La crise des dettes souveraines, qui aura défrayé la chronique cet été, a fait apparaître dans le débat public un nouveau concept : les euro-obligations ou eurobonds en anglais. Pour faire simple, il s’agirait en mutualisant les dettes des Etats membres de la zone euro, d’assurer aux pays un taux unique d'emprunt sur les marchés.  Les euro-obligations sont aujourd'hui à l'état de projet car les Allemands s’opposent farouchement à cette mesure. Ils ne voudraient pas voir leur crédibilité de créancier se diluer dans une dette européenne entachée, selon eux, par les mauvais gestionnaires que sont les pays d'Europe du Sud. Angela Merkel a d'ailleurs mis assez de pression sur Sarkozy pour que cette question ne soit même pas discutée lors du sommet franco-allemand du 16 août à l’Elysée.

© Reuters
Le paysage étant posé, je voudrais m'attarder sur un point qui m’irrite quelque peu les oreilles quand j’entends parler des euro-obligations. Tous les observateurs, qu’ils soient économistes, journalistes ou même politiques ne jugent la question des euro-bonds qu'au travers du prisme de la crise de la dette souveraine. Dans les quelques discours qui se font sur le sujet, on entend que mutualiser les dettes européennes servirait à protéger les pays des attaques spéculatives sur… leur dette. En somme, faisons de la dette pour nous protéger de la dette.

Mon idée n'est pas ici de prolonger le soupçon que nourrissent nos cousins germains envers ces pays prétendus laxistes du sud et qu'ils accusent de vouloir endetter l’Europe pour de bon. Mon intention est plutôt de remettre en cause les discours qui perdent de vue à mon sens ce à quoi doit servir une dette souveraine.
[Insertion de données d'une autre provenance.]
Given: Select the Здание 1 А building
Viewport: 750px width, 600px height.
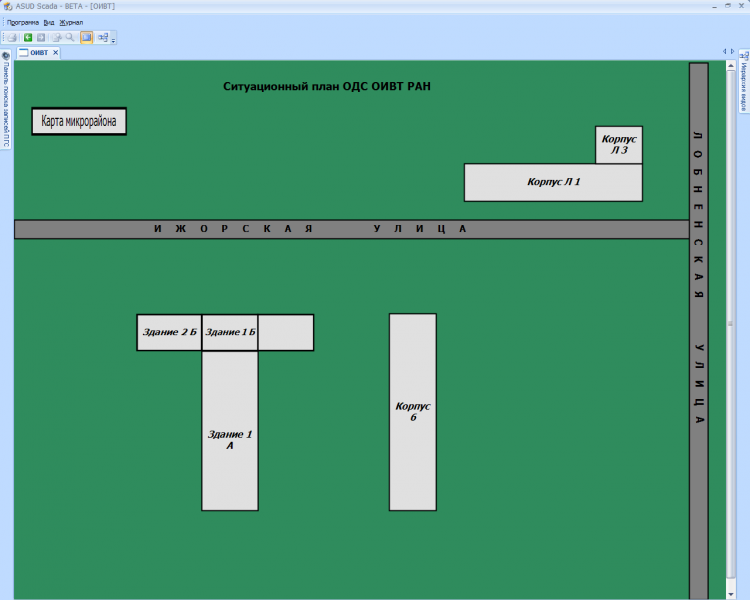Looking at the screenshot, I should (x=229, y=440).
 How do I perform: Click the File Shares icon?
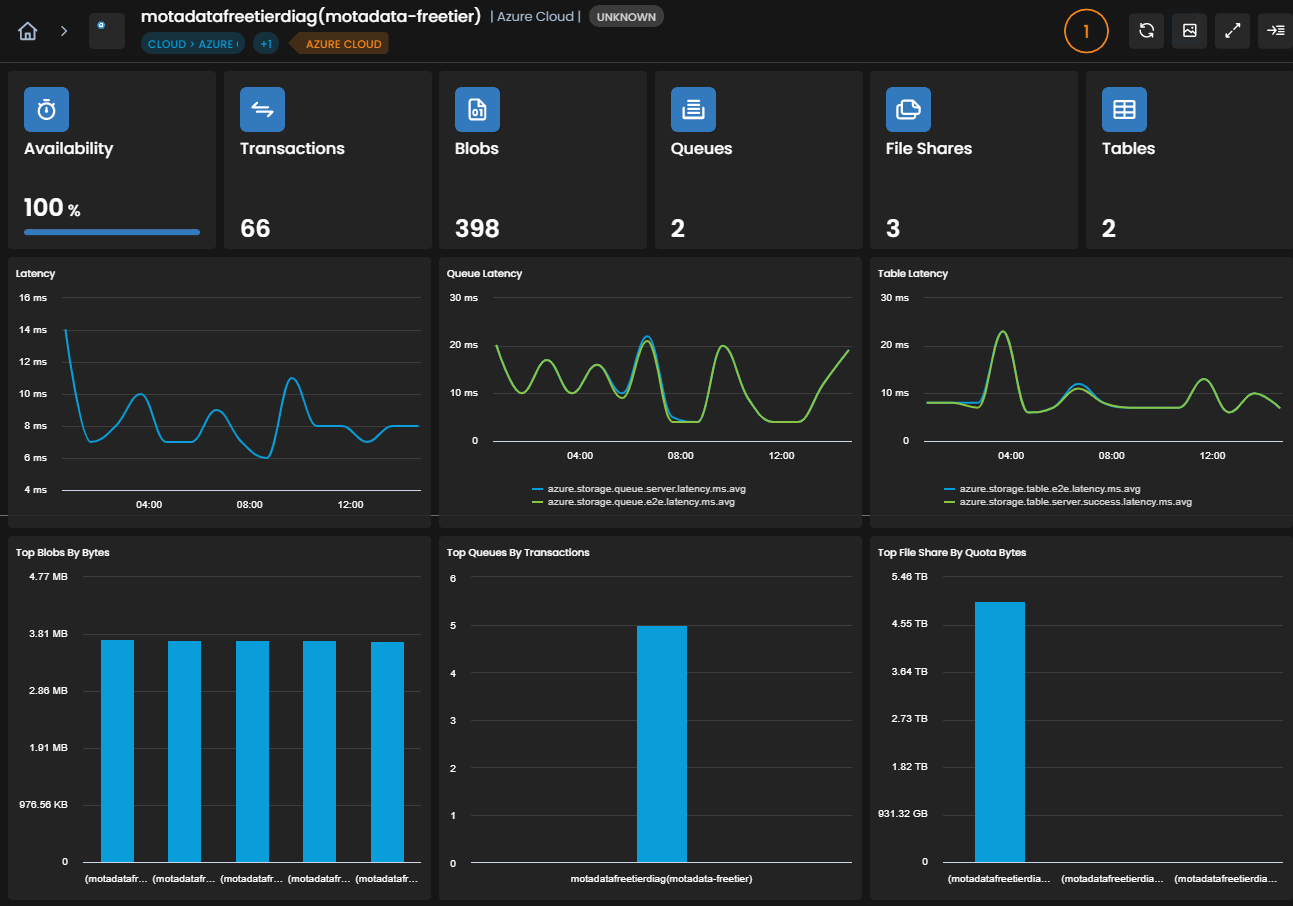tap(908, 110)

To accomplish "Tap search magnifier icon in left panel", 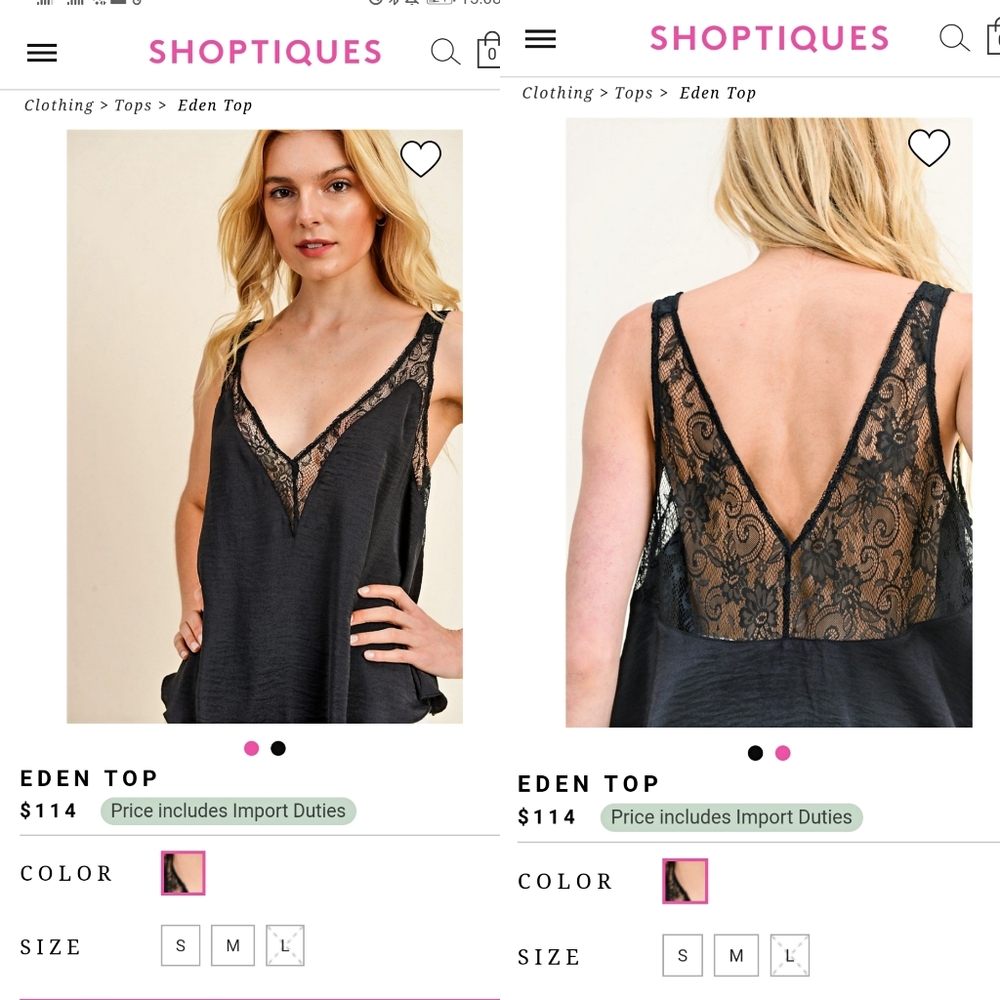I will [x=445, y=52].
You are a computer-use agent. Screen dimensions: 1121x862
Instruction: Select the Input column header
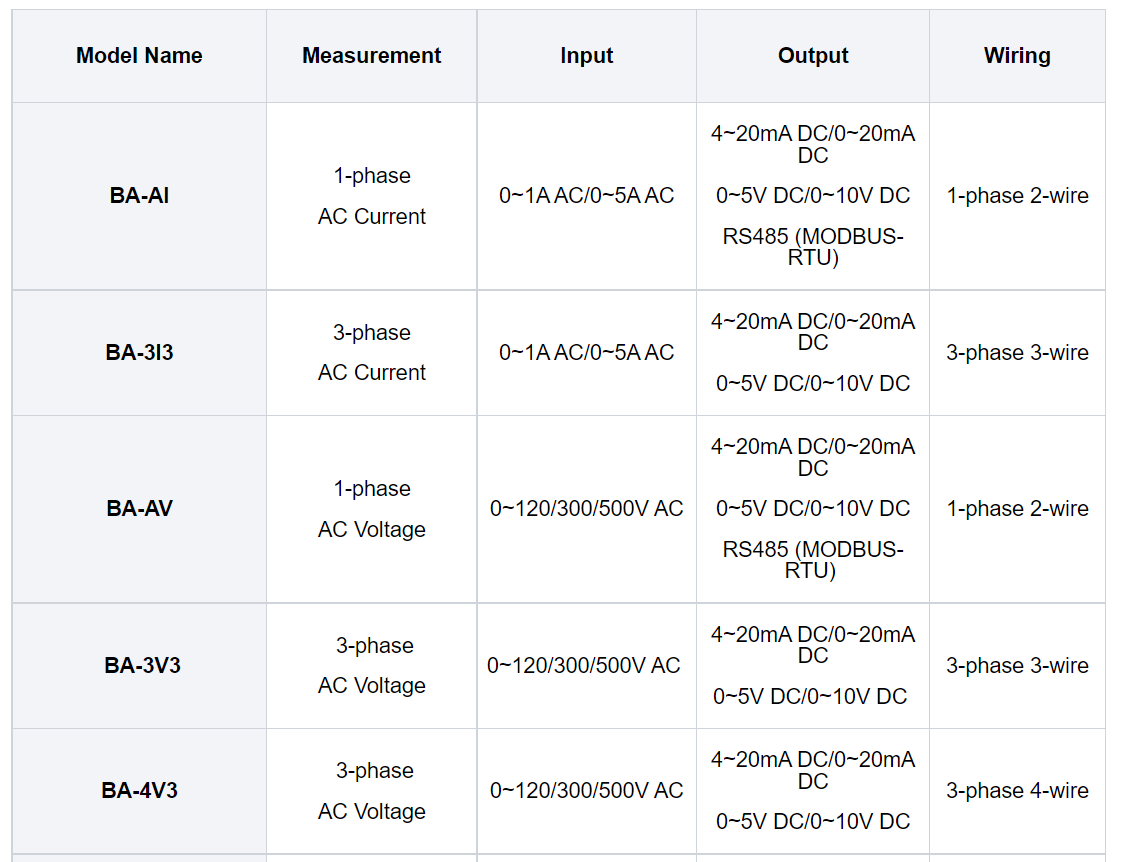tap(586, 56)
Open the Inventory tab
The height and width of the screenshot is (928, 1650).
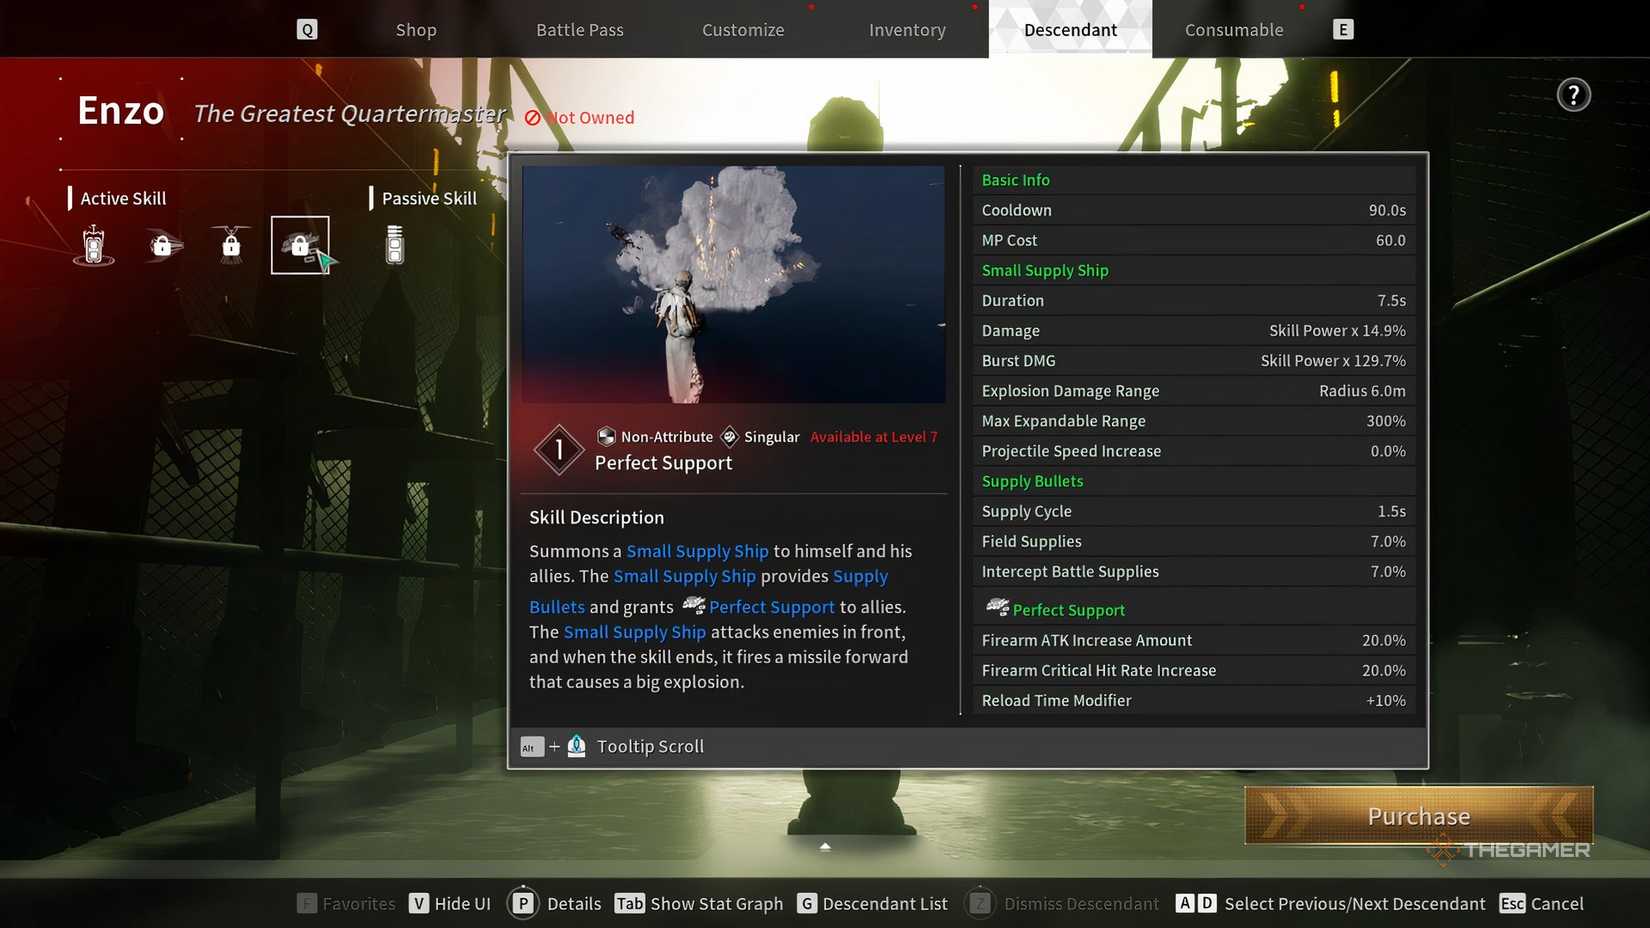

Le projet des euro-obligations, s’il ne sert qu’à garantir la dette des Etats est inutile. Bien plus qu’un nouveau moyen de financer le fonctionnement des Etats, ces eurobonds doivent constituer un levier essentiel d’investissement dans notre avenir. Selon mes calculs, la zone euro pourrait lever pas moins de 70 Milliards d’€ s’il elle s’endettait à hauteur de 3% de son PIB, c’est-à-dire largement dans les clous des critères de convergence de Maastricht. Quant à l’Union Européenne, ce n’est  pas moins de 445 Milliards d’€ qui pourrait être mobilisés dans les mêmes limites jugées raisonnables par nos voisins tudesques.

Ces chiffres sont bien évidemment virtuels, étant donné l’absence de budget de l’Euro-Zone ou l’impossibilité qui frappe l’Union européenne de créer de la dette en son nom. Quoi qu’il en soit, ces montants donnent une idée très claire de ce qui pourrait être investi par l’Europe dans l’éducation, la R&D ou encore dans les politiques industrielles si cette dernière était une entité politique, sociale et économique digne de ce nom.

L'Europe, si elle veut éviter des années voire des décennies de croissance atone, a besoin d'un nouveau Plan Marshall. Là est le vrai enjeu d'une gouvernance économique nouvelle pour le vieux continent. De l'idée d'une surveillance mutuelle des déficits publics des uns et des autres, il faut passer au stage des investissements massifs dans le nouveau modèle de développement, prôné par beaucoup mais mis en oeuvre par personne. Un modèle plus sobre en énergie et en matières premières mais à nouveau créateur de richesses, d'emplois et pourquoi pas de bonheur (soyons fous!).

Si l'Europe rate cette opportunité, d'autres s'en saisiront et s'en saisissent même déjà. Pas plus tard qu'en juin dernier, c'est-à-dire au moment où la Grèce était au plus fort de la crise de la dette, deux groupes industriels chinois ont signé avec les autorités helléniques un accord de près de 3 Milliards d'€ sur le développement des énergies solaires dans le pays. Y'a comme qui dirait quelque chose qui ne tourne pas rond sur notre vieux continent.